その移住の話を聞いた岡本太郎記念館館長の平野暁臣氏は、生前から岡本敏子さんと親交のあったMAYAさんに「日本最後の個展」を依頼。そして実現したのが、現在、記念館で開催されている『MAYA MAXX のさようなら』展だ。
この展覧会は、会期中に展示される作品の全てを作家が公開制作する、という企画。初日には、文字通り真っ白なキャンバスだけが置かれて制作は始まった。しかもその白いキャンバスは、生前の岡本太郎が自分の為に張り、そのままになっていたのを記念館が彼女に贈呈したもの。初日には岡本太郎のシンボルとも言える太陽の塔のモチーフを描いた大作が完成した。

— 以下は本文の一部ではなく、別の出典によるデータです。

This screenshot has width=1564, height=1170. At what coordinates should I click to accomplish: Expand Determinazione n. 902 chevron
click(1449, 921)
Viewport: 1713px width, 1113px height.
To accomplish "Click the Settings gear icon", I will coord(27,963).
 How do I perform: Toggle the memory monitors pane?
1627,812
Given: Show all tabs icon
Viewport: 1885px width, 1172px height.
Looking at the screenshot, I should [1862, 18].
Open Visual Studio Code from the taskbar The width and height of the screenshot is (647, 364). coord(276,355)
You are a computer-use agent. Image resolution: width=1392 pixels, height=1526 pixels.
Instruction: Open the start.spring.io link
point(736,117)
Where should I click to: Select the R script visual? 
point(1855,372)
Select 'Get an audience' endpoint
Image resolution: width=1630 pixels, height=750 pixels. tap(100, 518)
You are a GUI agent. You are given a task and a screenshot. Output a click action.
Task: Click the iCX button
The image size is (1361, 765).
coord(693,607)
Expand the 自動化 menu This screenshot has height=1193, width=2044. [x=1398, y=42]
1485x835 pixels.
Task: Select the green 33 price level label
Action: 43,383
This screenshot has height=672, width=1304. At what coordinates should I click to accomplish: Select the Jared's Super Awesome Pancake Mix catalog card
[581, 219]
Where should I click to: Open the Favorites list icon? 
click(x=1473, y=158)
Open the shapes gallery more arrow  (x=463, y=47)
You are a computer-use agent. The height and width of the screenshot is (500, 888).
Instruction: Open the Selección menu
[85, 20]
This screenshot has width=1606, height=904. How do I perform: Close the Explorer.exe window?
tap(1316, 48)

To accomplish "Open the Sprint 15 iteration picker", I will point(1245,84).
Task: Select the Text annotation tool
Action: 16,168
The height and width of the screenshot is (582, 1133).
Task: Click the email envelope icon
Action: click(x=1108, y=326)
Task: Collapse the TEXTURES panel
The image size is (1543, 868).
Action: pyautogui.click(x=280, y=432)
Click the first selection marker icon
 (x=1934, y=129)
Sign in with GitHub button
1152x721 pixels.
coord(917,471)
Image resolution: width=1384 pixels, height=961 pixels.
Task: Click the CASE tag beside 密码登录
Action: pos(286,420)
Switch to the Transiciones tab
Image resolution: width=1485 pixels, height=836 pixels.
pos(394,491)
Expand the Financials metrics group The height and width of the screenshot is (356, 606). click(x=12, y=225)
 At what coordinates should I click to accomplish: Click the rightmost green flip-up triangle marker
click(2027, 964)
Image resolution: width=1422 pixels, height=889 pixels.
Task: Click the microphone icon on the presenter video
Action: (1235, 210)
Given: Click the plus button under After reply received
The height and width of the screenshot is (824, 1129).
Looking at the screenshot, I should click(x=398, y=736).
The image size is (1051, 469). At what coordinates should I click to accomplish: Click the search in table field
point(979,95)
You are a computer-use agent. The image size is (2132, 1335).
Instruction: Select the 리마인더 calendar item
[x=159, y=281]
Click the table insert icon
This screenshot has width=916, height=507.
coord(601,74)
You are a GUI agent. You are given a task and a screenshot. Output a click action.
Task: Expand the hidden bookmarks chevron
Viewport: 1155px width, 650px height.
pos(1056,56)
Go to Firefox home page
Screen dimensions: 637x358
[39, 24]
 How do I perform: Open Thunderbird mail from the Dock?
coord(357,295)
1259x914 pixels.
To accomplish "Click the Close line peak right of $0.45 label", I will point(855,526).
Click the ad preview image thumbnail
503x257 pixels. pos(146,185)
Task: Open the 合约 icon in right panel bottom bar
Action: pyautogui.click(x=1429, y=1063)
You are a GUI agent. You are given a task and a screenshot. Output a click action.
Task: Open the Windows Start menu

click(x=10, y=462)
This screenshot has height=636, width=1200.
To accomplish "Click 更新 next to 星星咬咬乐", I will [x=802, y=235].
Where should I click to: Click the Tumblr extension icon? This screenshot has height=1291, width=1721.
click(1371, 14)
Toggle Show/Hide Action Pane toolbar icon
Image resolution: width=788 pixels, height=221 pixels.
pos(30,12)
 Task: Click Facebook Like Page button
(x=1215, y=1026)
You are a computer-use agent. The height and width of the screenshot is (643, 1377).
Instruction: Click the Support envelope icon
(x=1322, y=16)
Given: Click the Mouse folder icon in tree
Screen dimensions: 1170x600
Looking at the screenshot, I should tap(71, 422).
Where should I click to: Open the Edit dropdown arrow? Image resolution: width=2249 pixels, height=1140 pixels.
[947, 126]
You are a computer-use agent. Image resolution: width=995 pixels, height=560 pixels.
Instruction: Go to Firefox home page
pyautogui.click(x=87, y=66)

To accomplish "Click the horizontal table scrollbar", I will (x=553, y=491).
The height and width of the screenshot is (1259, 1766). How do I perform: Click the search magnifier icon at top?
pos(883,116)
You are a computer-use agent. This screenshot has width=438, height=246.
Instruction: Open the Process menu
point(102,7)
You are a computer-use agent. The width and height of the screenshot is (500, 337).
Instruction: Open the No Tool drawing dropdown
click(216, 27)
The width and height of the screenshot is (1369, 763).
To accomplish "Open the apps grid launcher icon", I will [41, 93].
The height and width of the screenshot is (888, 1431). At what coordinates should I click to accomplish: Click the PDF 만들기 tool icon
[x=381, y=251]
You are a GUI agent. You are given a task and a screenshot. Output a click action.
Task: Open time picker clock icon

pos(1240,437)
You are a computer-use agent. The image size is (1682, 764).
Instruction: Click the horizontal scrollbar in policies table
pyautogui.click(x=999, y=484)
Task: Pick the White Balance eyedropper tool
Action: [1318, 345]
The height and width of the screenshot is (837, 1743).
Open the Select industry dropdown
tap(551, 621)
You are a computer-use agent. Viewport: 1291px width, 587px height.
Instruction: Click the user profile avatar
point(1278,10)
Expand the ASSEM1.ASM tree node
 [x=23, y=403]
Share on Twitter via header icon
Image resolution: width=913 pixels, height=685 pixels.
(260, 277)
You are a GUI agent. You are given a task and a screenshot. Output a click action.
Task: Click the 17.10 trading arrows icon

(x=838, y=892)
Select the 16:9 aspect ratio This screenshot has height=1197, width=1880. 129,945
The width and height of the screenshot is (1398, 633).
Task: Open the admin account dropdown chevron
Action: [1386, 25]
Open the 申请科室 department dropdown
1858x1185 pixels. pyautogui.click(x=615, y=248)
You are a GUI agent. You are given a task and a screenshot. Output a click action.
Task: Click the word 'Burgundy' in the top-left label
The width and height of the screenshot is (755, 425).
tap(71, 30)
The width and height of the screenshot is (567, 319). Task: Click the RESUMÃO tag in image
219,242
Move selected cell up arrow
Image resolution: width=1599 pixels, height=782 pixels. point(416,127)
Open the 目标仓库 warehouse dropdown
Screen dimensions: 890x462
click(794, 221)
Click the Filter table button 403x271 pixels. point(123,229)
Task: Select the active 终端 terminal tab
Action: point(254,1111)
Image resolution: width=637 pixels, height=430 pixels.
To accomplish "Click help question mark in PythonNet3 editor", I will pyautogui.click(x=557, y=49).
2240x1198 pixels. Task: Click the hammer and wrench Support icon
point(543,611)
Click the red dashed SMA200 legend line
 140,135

来場している人達と会話を交しながら、大小様々な作品をみるみる仕上げてゆくMAYA MAXX。その姿は、まるでお絵描きを楽しんでいる子供のようだ。
「絵を描いているときはね、自分の中から”小学3年生”の頃の自分がひょいひょいっと出てきて、好きに描いてるんだ」と言う。インクをたらす、手でこする。手も足も会場の床もインクだらけにしながら楽しそうに描く姿は、私達に何かしらエネルギーを与えてくれる。
「いつも、子供みたいな絵を描くねって、言われるんだけど、自分にとって絵の”腕をあげる”っていうのは、自分を認めて、固定観念とか先入観をとっぱらって、自分の心に耳をすませるようになることだと思うんだよね」
ちょっとした言葉や絵を描いている彼女の後ろ姿から、来場者たちは絵の素晴らしさだけでなく、人生のヒントや楽しむエネルギーを沢山受け取っているようだった。
今後、世界を舞台に活躍してゆくMAYA MAXXの制作現場を間近に見られるこの展覧会、絵だけでなく、彼女自身のエネルギーの息吹を感じ取れるチャンスだ。